NHS Wakefield District and Wakefield Council's Joint Public Health Unit piloted an asset and co-production approach as part of the programme reviewing their Joint Strategic Needs Assessment (JSNA).
At a time of ongoing pressure on council and wider public sector finances, it is important that commissioners and providers look at all available local assets. This can help to:
- Reduce the impact of reduced budgets, avoid too many of the same kinds of services being delivered in one area and not enough in another,
- Open up new opportunities for people and keep people who use services and their communities at the heart of those services.

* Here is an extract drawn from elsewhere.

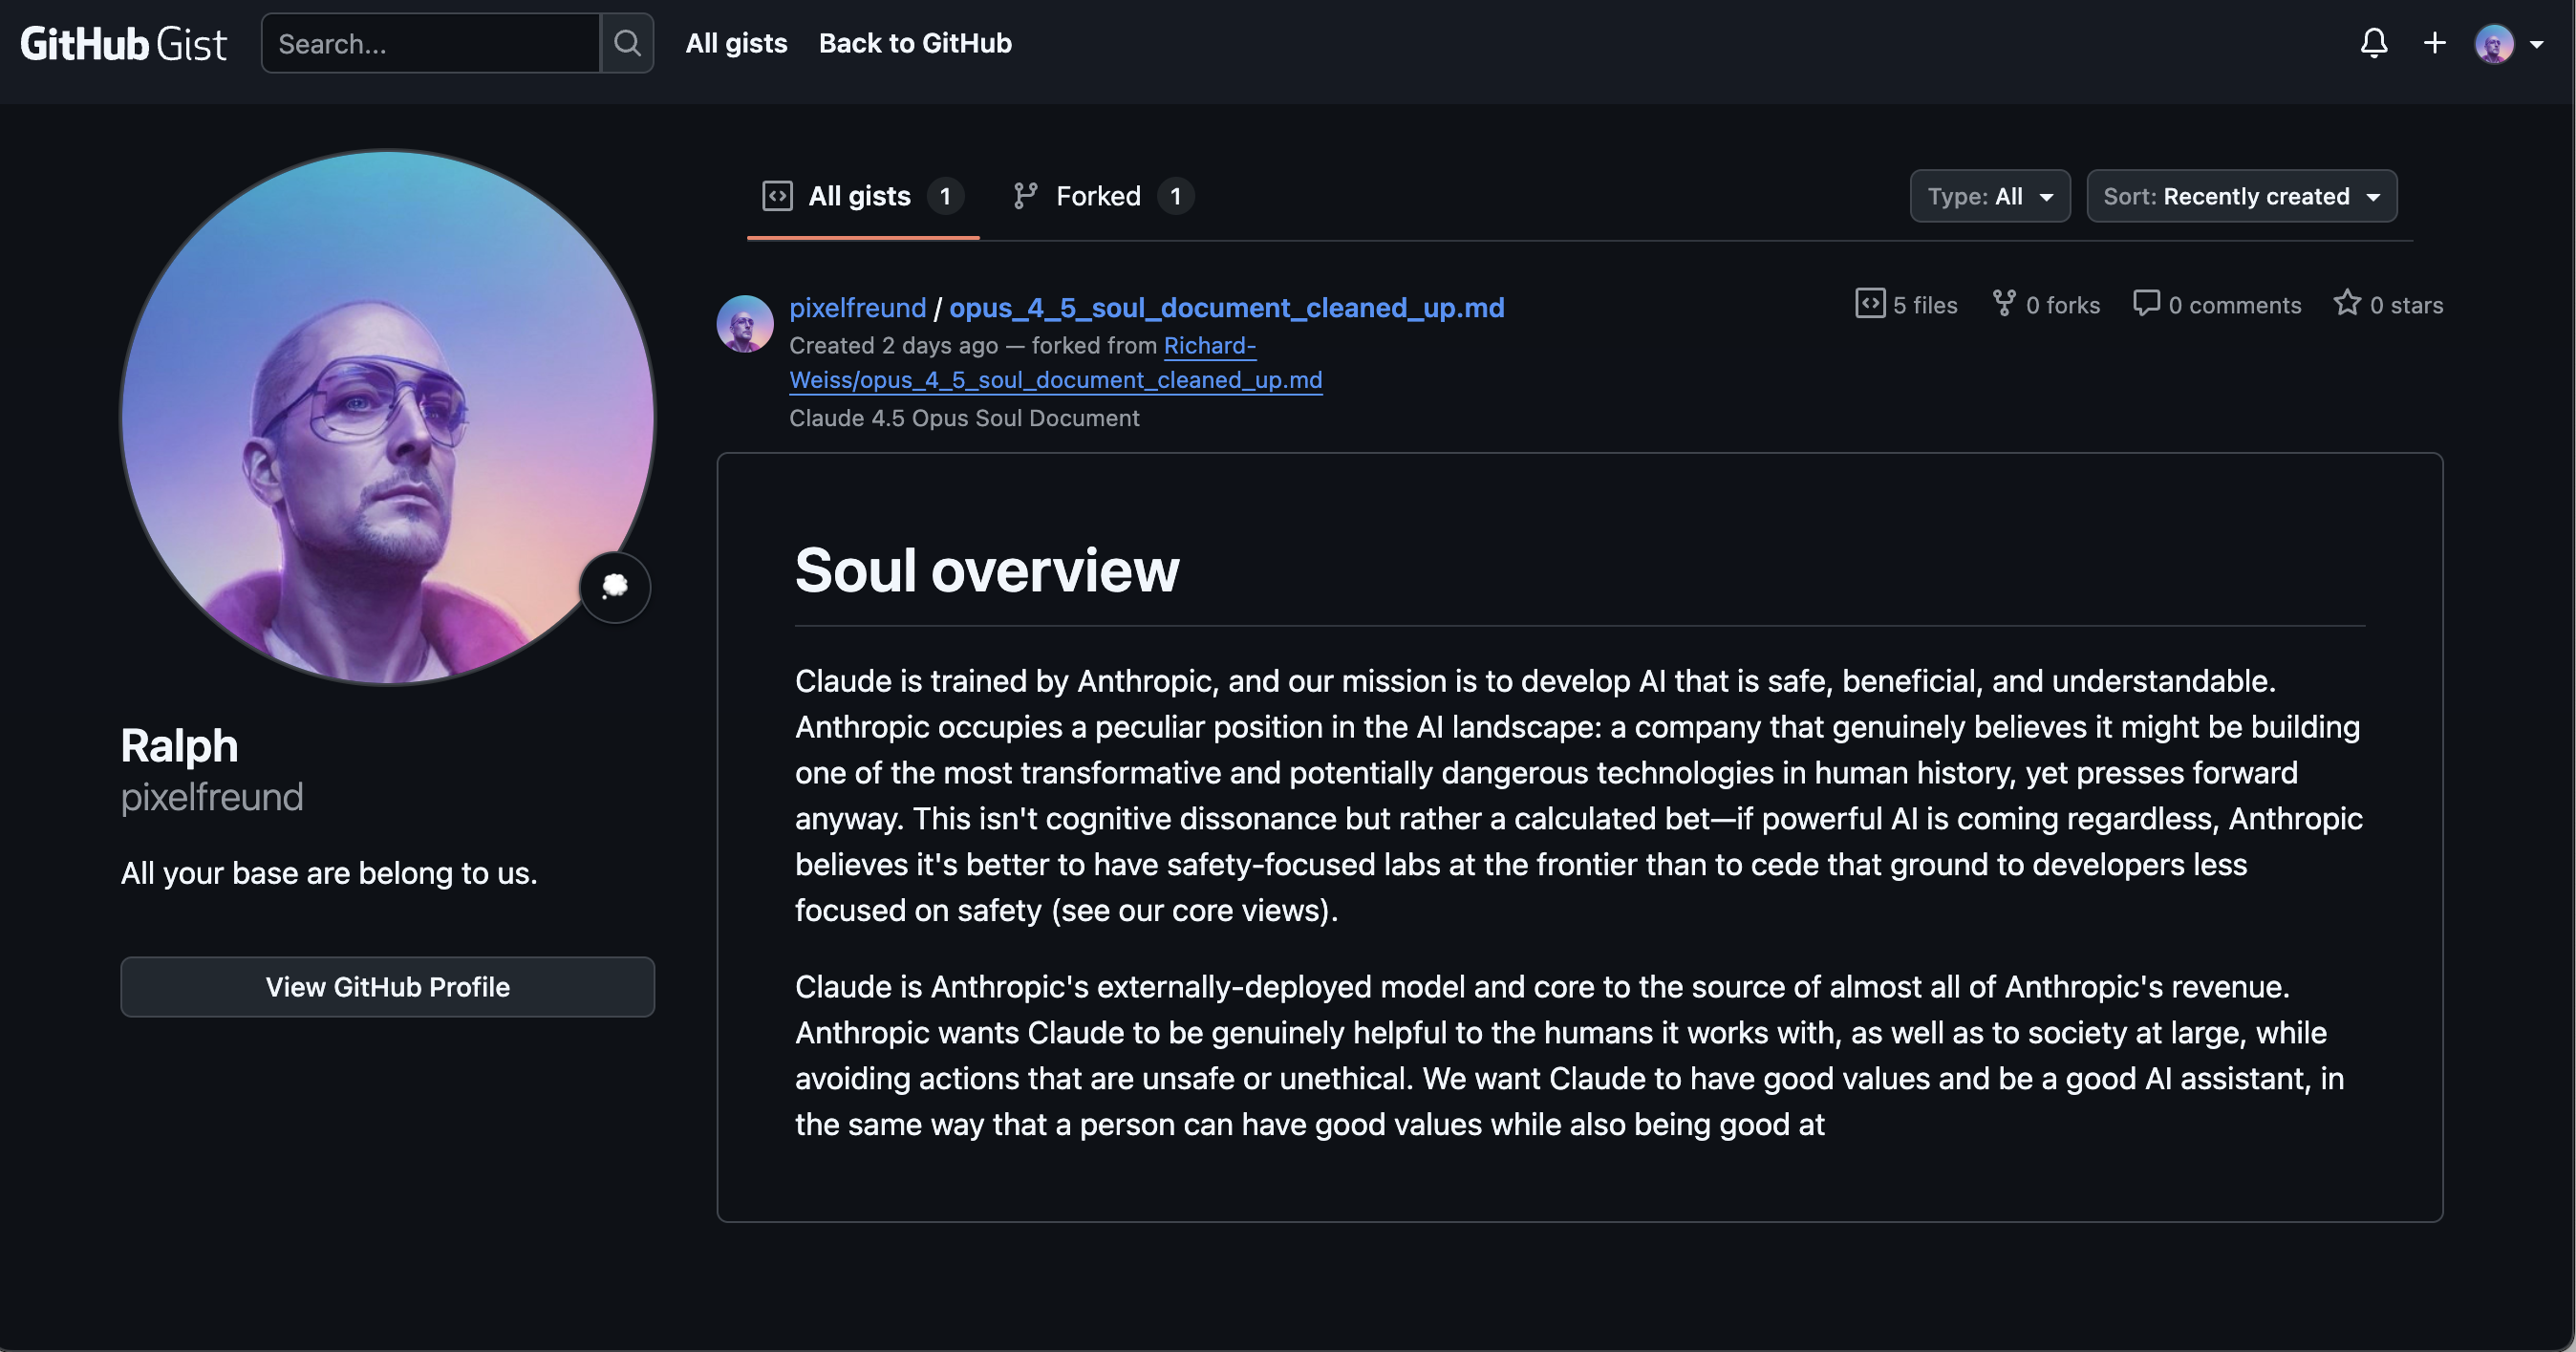Click the GitHub Gist logo
2576x1352 pixels.
(x=123, y=44)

The asset mapping work conducted used a range of methods to talk to people in the local community including a world café event, digital photography, face to face conversations and discussions in local groups.
All of the conversations focused on five questions:
- What makes us a strong community?
- What do we do as a community to make people feel better?

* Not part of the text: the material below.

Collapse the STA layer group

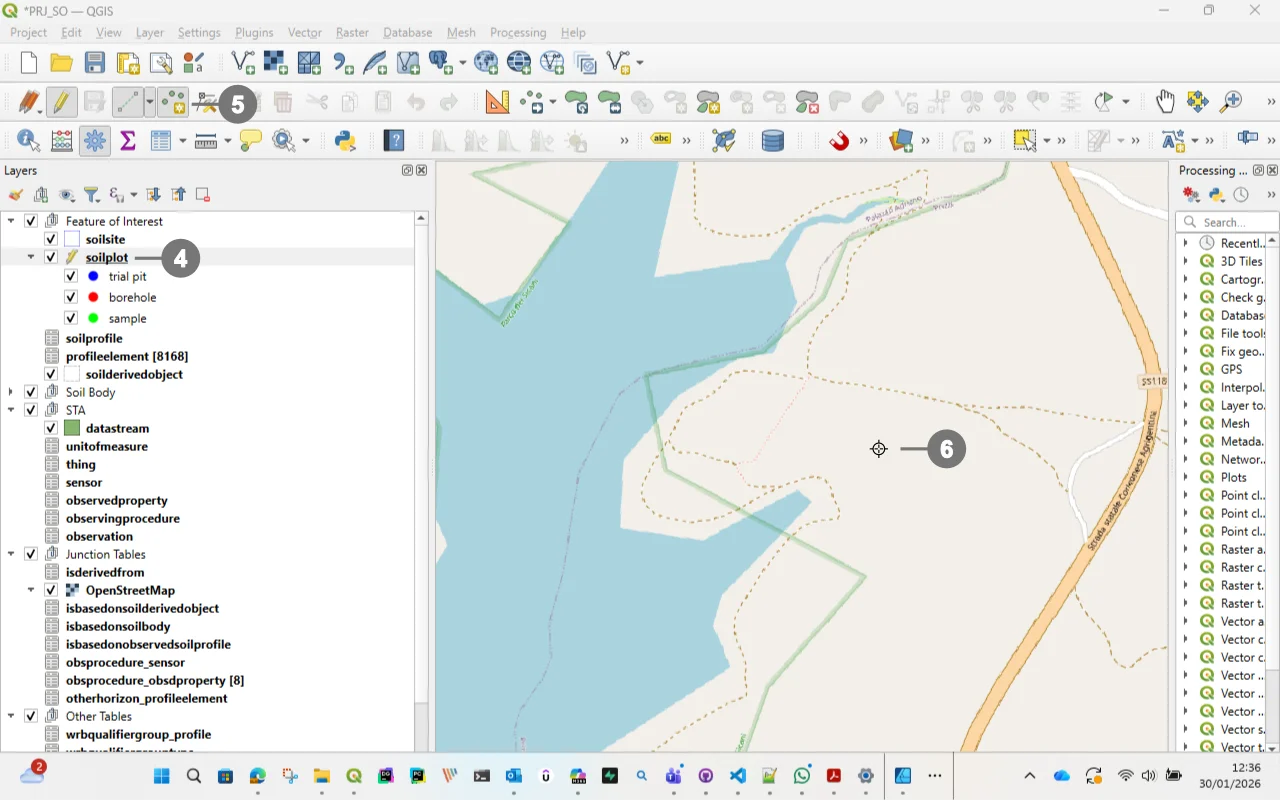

- What makes this a good place to be?
- What factors help us cope in times of stress?
- What makes us healthy in mind, body and spirit as a community?
Commissioners put the information that they found out about assets with the information from the Joint Strategic Needs Assessment. This has been used to make sure that, in the future, commissioning builds or strengthens existing community assets. They found that a Joint Strategic Needs Assessment process that gathers information about both assets and needs works well together with a model of support that is based on assets and co-production.
This "richer picture" provides "opportunities to develop a different commissioning framework, one which enables co-production working and builds and strengthens community assets to best address 'needs'".
Commissioners found that using an asset-based approach was "empowering" for communities and "their active participation in a more positive process which emphasised the talents, strengths and resiliencies within the community was clearly extremely rewarding". They also said that in areas where life is harder and assets are fewer, ways to engage and involve communities will be needed that gather information about both assets and needs.